There's so much that happened lately and so much I want to tell but the words just don't come out. Gue udah lose the ability to form coherent story deh kayanya; apa karena kerjaan gue sehari-hari banyak involve storytelling and narration? Jadi kalo udah di luar studio, otak gue udah malas stringing the words and pictures to together. Ngga mau membuat content lagi dan maunya consume content :)

Memasak
Kemaren chatting sama Mas Ote yang memang sudah lama ngga ketemu. Paling saling ketlisut di forum saja. Chatting sambil masak, seperti biasa. Kalo musim panas gini biasanya appetite kita menurun; too hot too eat jadi kita banyak makan yang light aja, seperti salad, sandwich, kadang zarusoba. Banyak makan gelato juga sih.

Gue kangen makanan Indo. Pengen makan rawon. Pengen makan gudeg. Pengen makan daging empal. Mmm, apa lagi ya? Ketoprak sayur. Ini kok masakan Jawa semua ya? Kadang gue pikir bahwa I would probably be better at cooking Indonesian food if Robert had been Indonesian, then he'd want me to cook Indonesian dishes.

Little green dots
So Skype was down this week, but it wasn't what I was really missing. Everyone's gone off on holidays, and I miss my "dailies", the people I work with, usually translated into little green dots and Growl notification bars. Andrea and Tal (who I miss physically too, because the three of us made up the 'Milan team'), the terrible twins Dona and Halli, and oddly enough, Mark.

Gue juga akhir-akhir ini kan sering ngobrol sama Gaya dan Karen di London. Walopun ngga lama, dan isinya paling cela-celaan tentang orang lain tentunya, ahahaha doang, the words across my screen provides me dengan semacam emotional tanda sayang.

It was getting depressing, so in a way I was glad Skype went down and I didn't have to think about the gaping void that was my main communication and presence channel.

Teenage kicks
Pernah liat film 'The Virgin Suicides' ngga?
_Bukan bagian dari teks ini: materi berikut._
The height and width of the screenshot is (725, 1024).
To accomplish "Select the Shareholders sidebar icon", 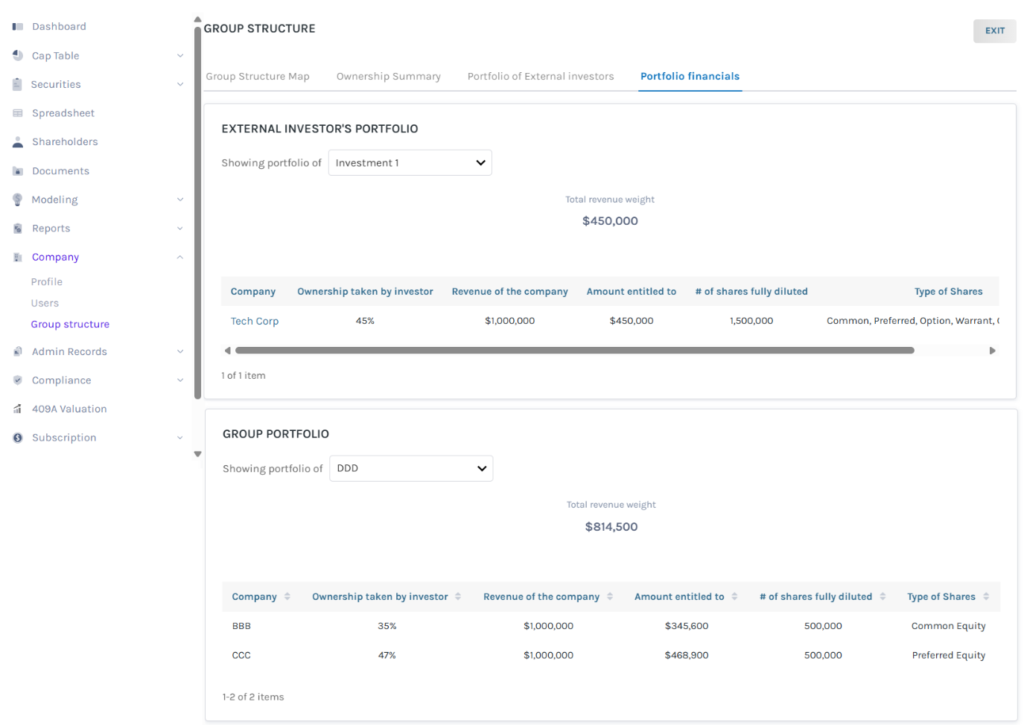I will click(17, 141).
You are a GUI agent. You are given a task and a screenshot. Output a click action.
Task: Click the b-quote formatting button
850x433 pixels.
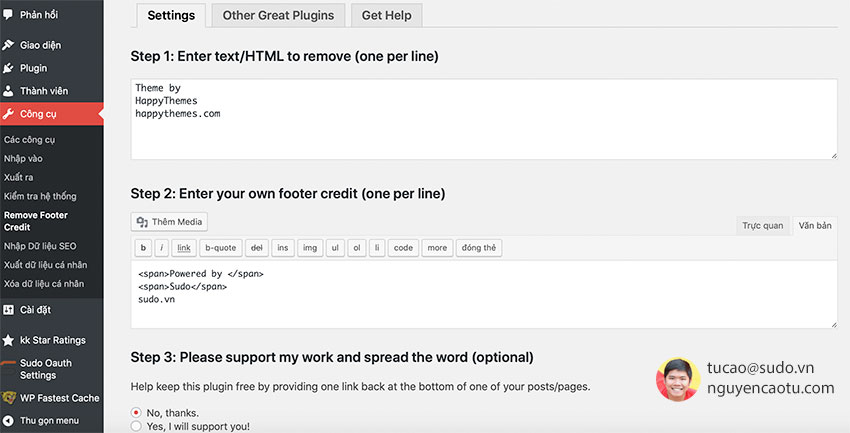[219, 248]
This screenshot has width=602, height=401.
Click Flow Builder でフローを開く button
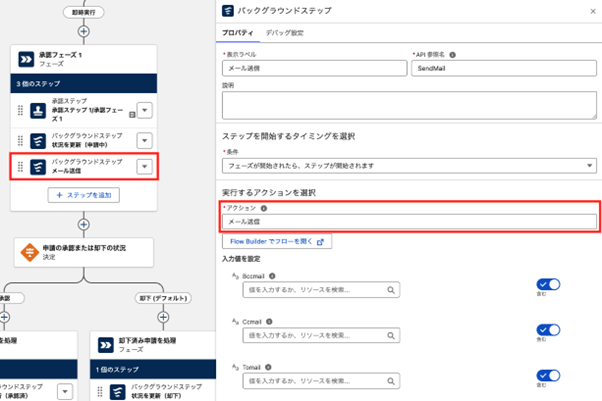(274, 241)
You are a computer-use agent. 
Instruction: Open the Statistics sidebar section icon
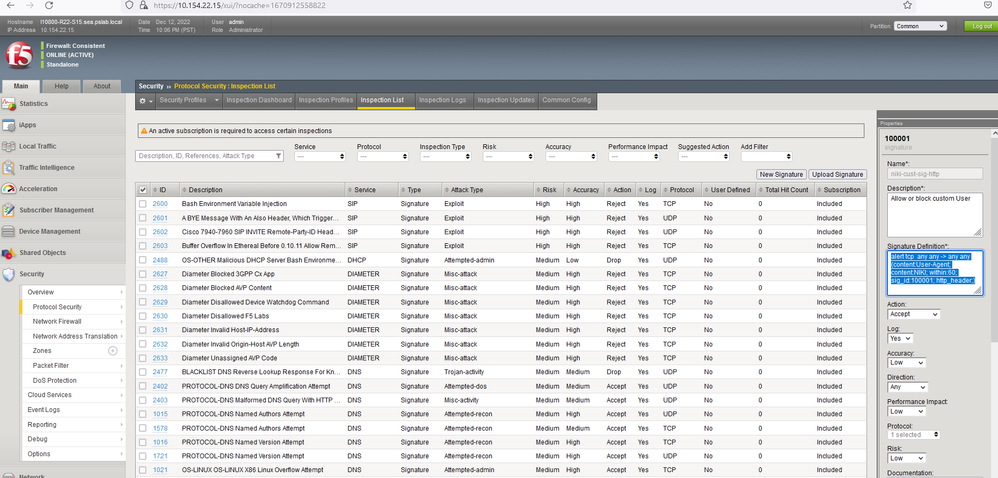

I think the opening shots captured perfectly moments dari summer kita di tahun 1992. Masa-masa angsty, tapi full of lust for life, awakening, discovery.

Gue ngga tahu apakah gue merasa flattered, touched, awkward atau gimana, ketika someone from my blurry past mengatakan bahwa dia selalu berharap akan bertemu gue lagi ketika gue pindah dari US, Gue ngga tau apa mungkin dia punya unresolved issues atau memories yang membuat dia confess itu semalam. Anyway...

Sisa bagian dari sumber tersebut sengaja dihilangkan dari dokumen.